= Tamer Önder =

Turkish stem cell scientist

Tamer Önder (born November 12, 1980, in Istanbul) is a professor at Koç University, specializing in molecular biology and genetics. His work primarily focuses on stem cell biology and cancer.

== Early life and education ==

Önder graduated from Robert College in 1998. He completed his undergraduate degree in Molecular Biology and Genetics at Cornell University.

From 2002 to 2008, Önder pursued his Ph.D. at the Massachusetts Institute of Technology (MIT), under the guidance of Prof. Robert Weinberg. His thesis work was centered on cancer metastasis and cancer stem cells.

After completing his Ph.D., Önder joined Harvard Medical School for his postdoctoral studies under Prof.

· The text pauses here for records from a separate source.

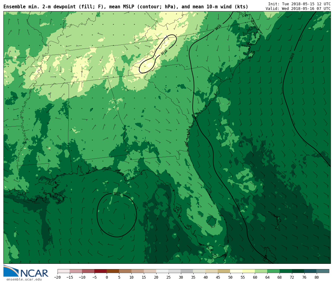
Task: Select the 1016 label on the closed Appalachian contour
Action: (164, 52)
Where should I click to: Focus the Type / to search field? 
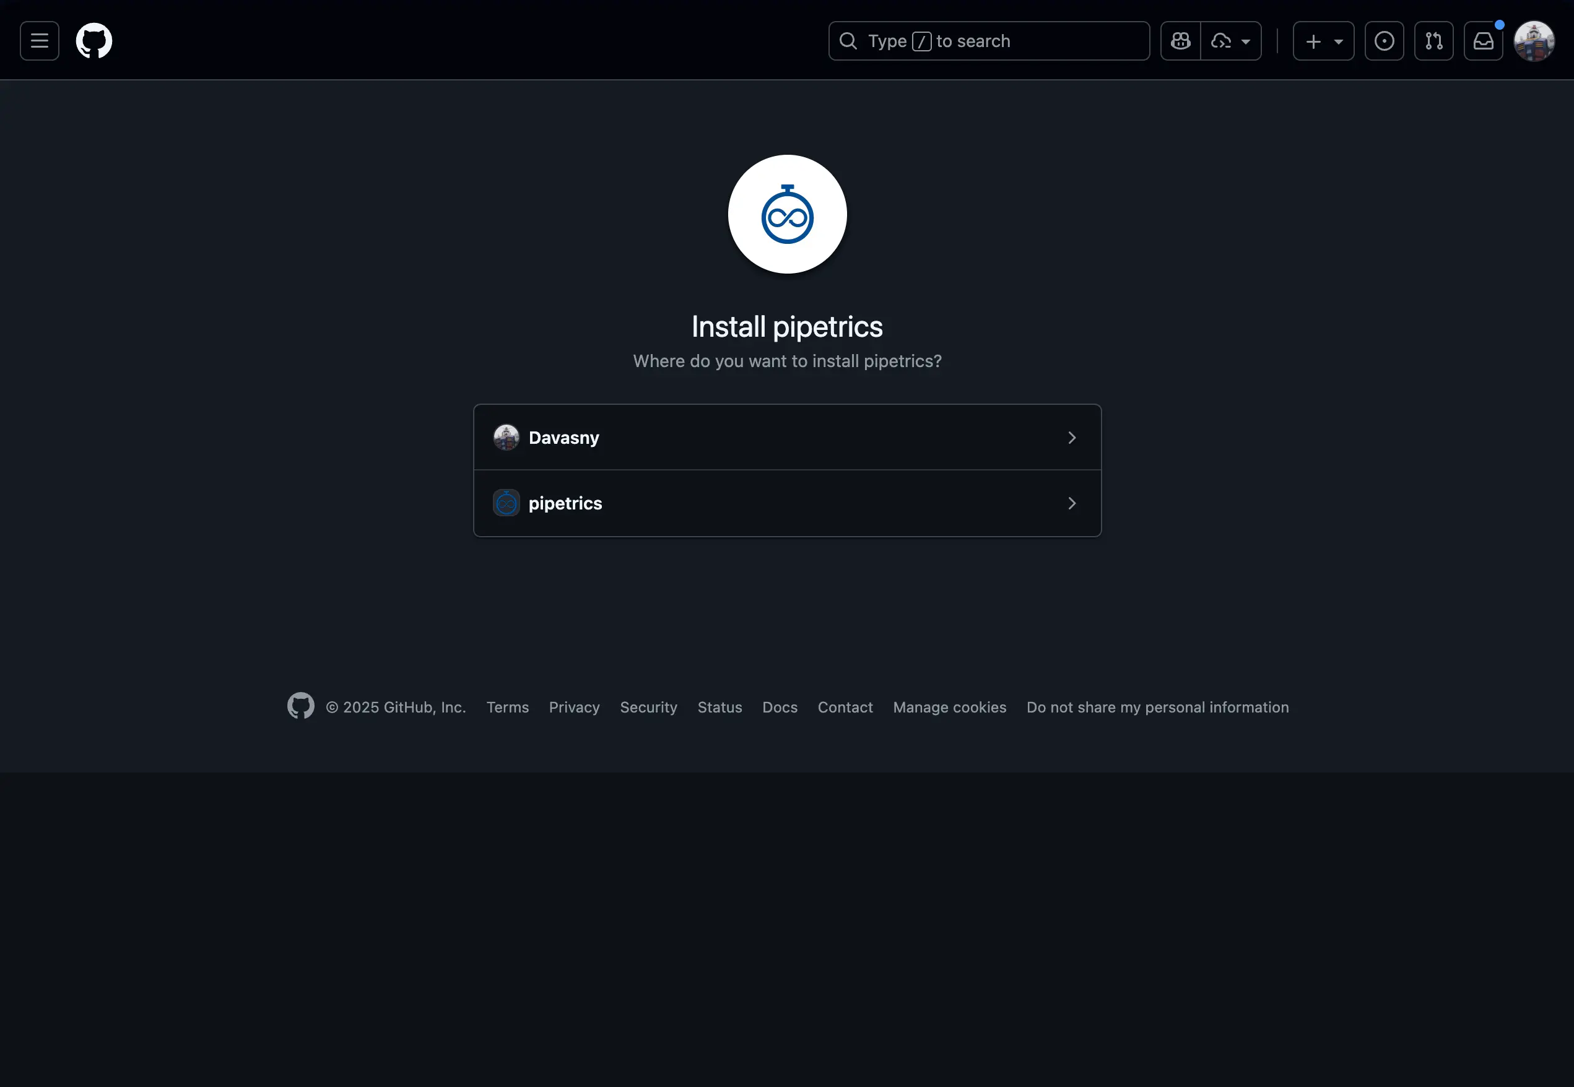click(x=989, y=41)
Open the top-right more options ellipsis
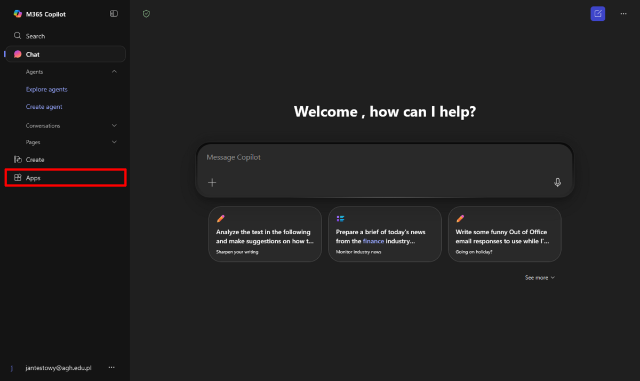The width and height of the screenshot is (640, 381). coord(623,14)
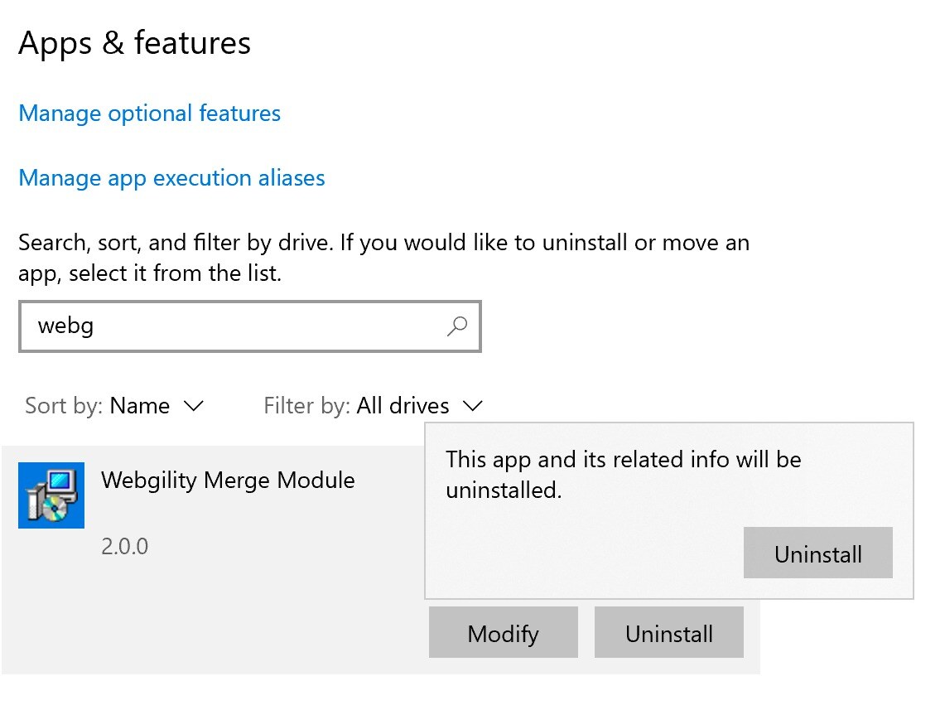The height and width of the screenshot is (710, 945).
Task: Click the Modify button
Action: (x=504, y=632)
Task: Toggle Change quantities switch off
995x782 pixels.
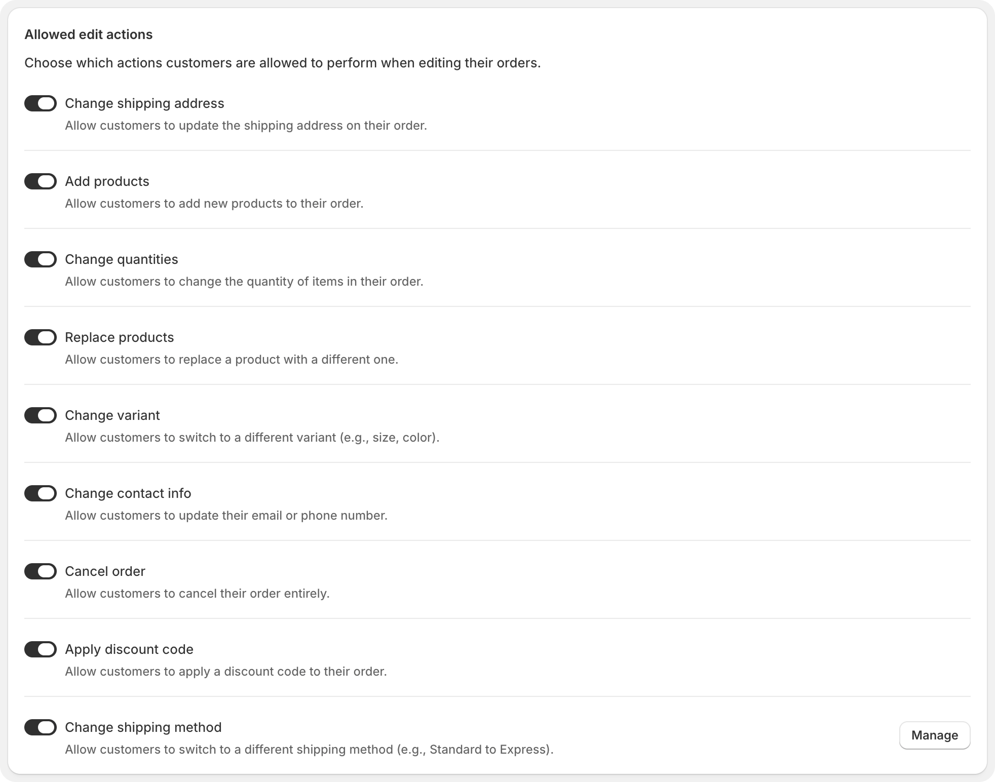Action: tap(41, 259)
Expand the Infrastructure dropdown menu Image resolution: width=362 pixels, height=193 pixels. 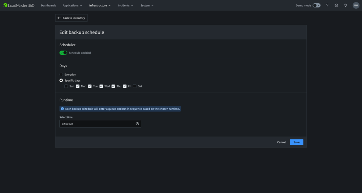100,5
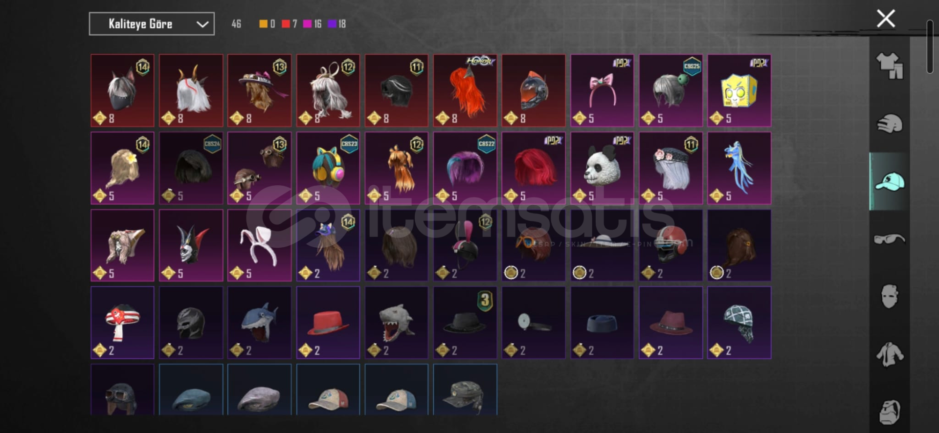The image size is (939, 433).
Task: Choose the blue shark hood item
Action: coord(259,323)
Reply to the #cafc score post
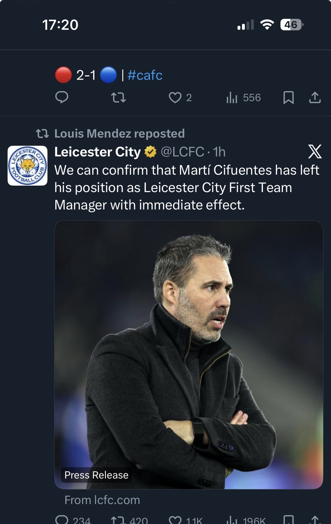Screen dimensions: 331x524 (62, 97)
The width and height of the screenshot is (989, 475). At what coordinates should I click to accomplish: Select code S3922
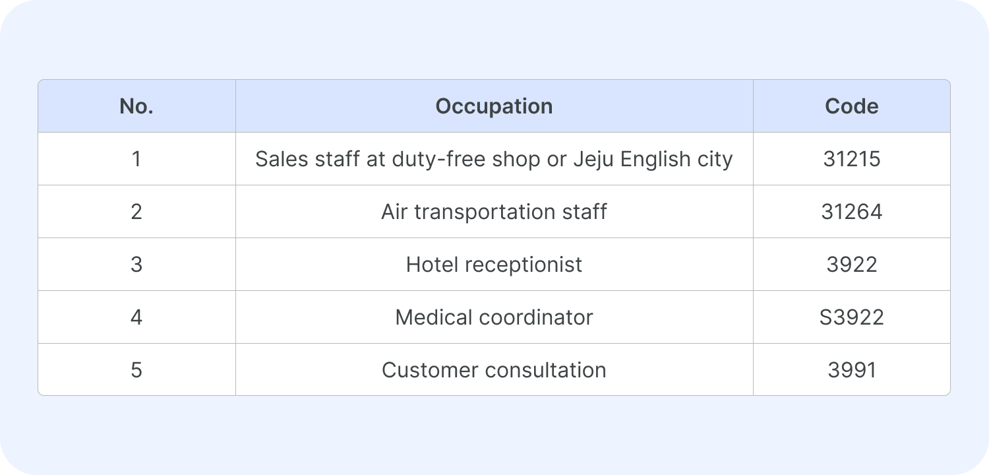point(851,317)
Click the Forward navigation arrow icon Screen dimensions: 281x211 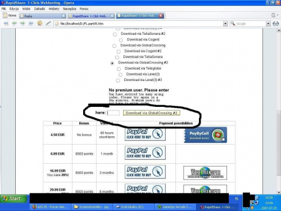(x=22, y=24)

George Daley, focusing on stem cells, specifically somatic cell reprogramming and induced pluripotent stem cells.

== Career==
In June 2012, Önder was appointed as a faculty member at Koç University School of Medicine. His research interests include the molecular mechanisms of stem cell formation and the generation of patient-specific stem cells.

== Publications and citations ==
Önder has authored several articles and holds patents in the field of molecular biology. His work has been published in journals such as PNAS, Cell, and Nature. His research has received over 5,000 citations.

He is also a full member of the Science Academy Society of Turkey.